The cold pressor test might not have evoked a stable hemodynamic response in all patients. However, systolic blood pressure, diastolic blood pressure, and heart rate were measured at 1-minute intervals and did not change significantly during our measurements. Thus, significant hemodynamic changes were unlikely to have occurred during the dynamic image acquisitions. The repeatability of myocardial blood measurements with PET during cold exposure is not known, yet serial measurements of coronary vasoreactivity during cold exposure with quantitative coronary angiography and with PET 20 days later produced similar results.31 Diabetic autonomic neuropathy associated with impaired vasodilator response cannot be ruled out as a confounder in our diabetic patients. On the other hand, no significant differences were noted with regard to myocardial blood flow responses in these and the remaining patients.

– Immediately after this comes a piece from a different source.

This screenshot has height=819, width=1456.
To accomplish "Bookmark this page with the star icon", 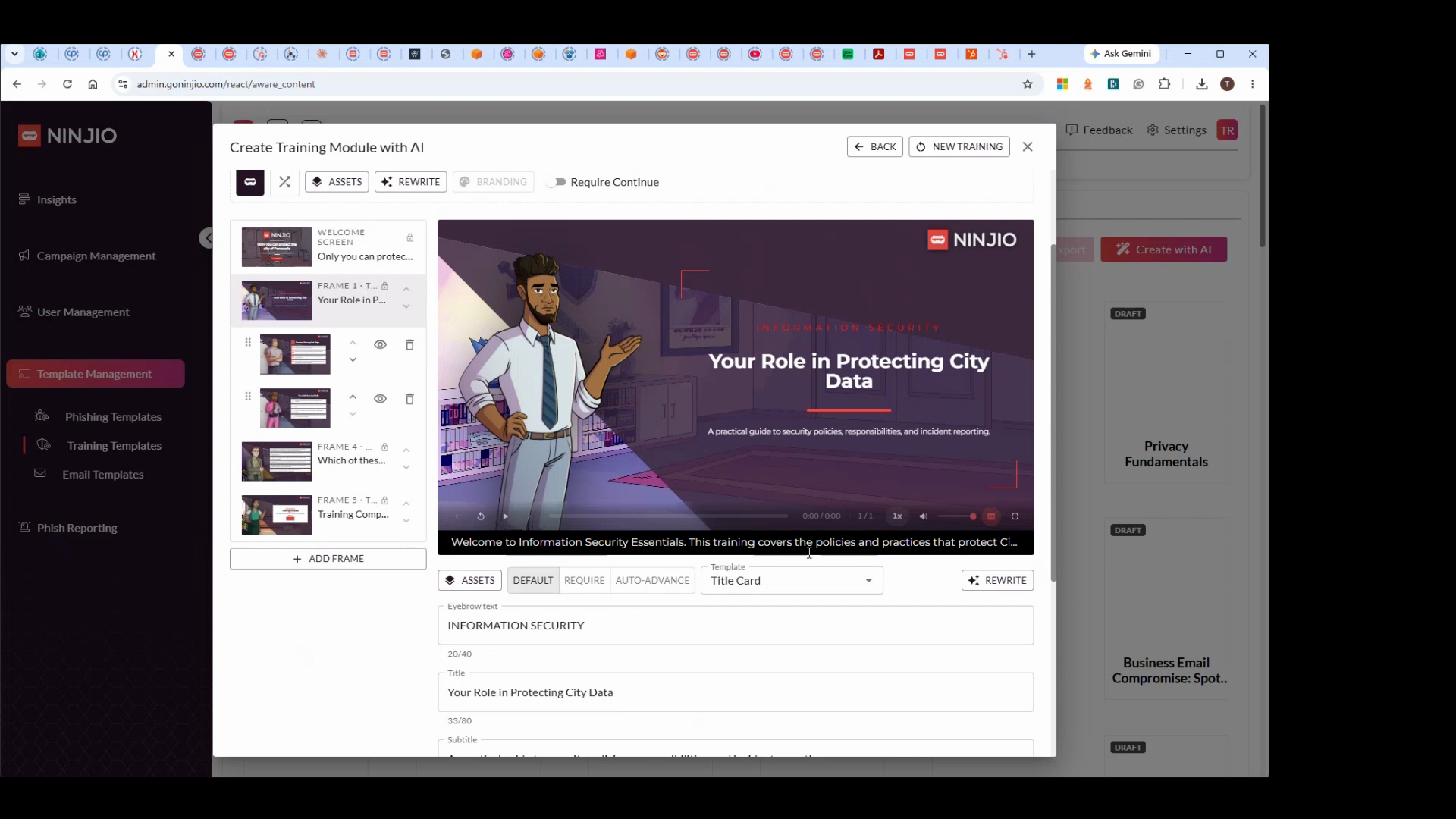I will coord(1028,84).
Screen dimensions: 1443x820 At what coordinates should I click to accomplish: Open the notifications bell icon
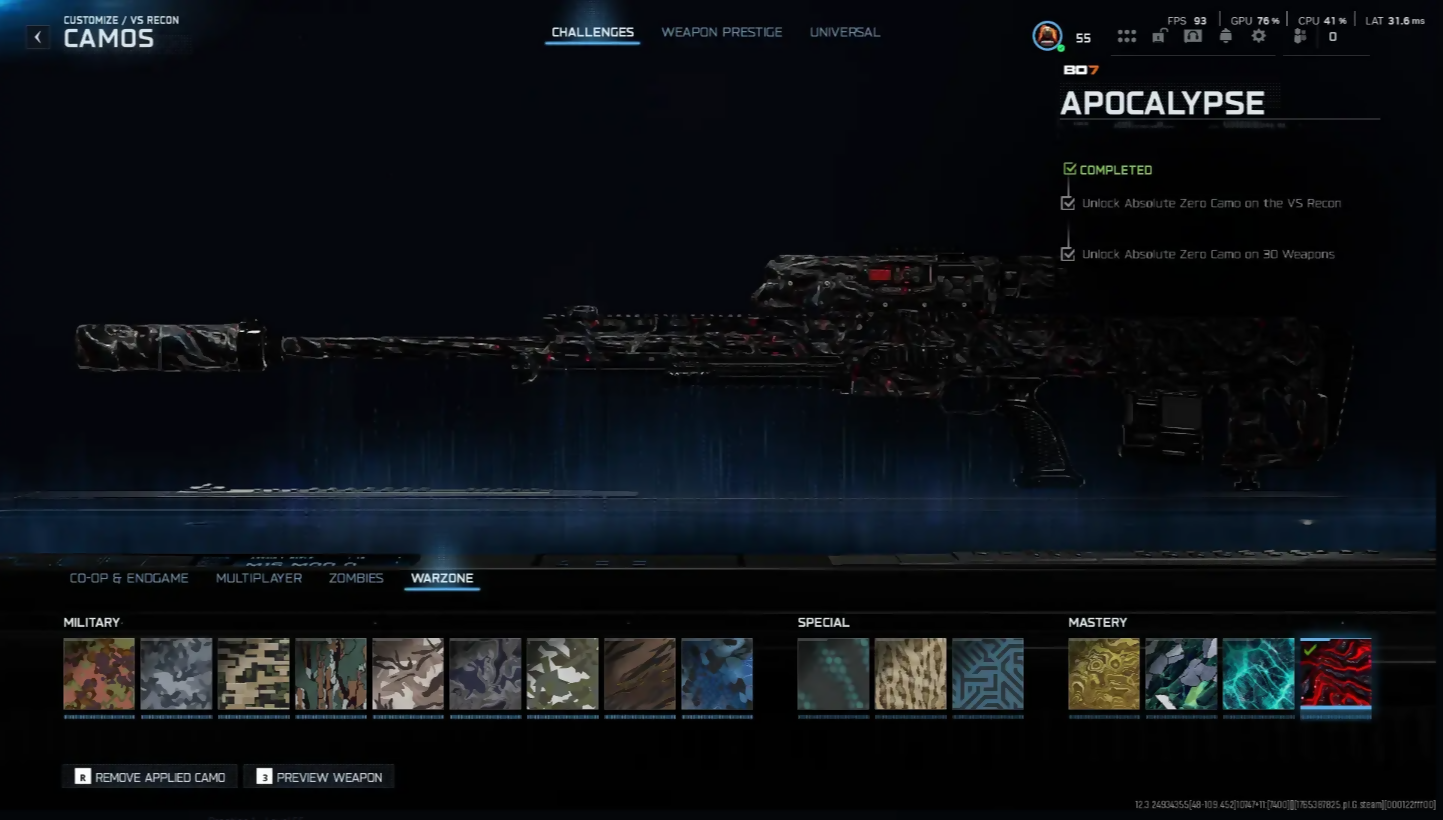click(x=1225, y=36)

Although we demonstrated a beneficial effect of TEA on coronary blood flow in patients with ischemic heart disease, the design of out study did not allow evaluation of potential clinical correlates. Future studies should evaluate the extent to which improved coronary vasoreactivity during TEA may translate into symptomatic improvement in patients with ischemic heart disease.
In the present study, we have demonstrated that TEA partly normalizes the myocardial blood flow response to sympathetic stimulation in patients with multivessel ischemic heart disease.
The study was supported by the Danish Heart Foundation, grants 99-2-3-79-22764 and 99-1-5-92-22709 (Dr Nygård), and an HS University Hospitals Research scholarship (Dr Freiberg).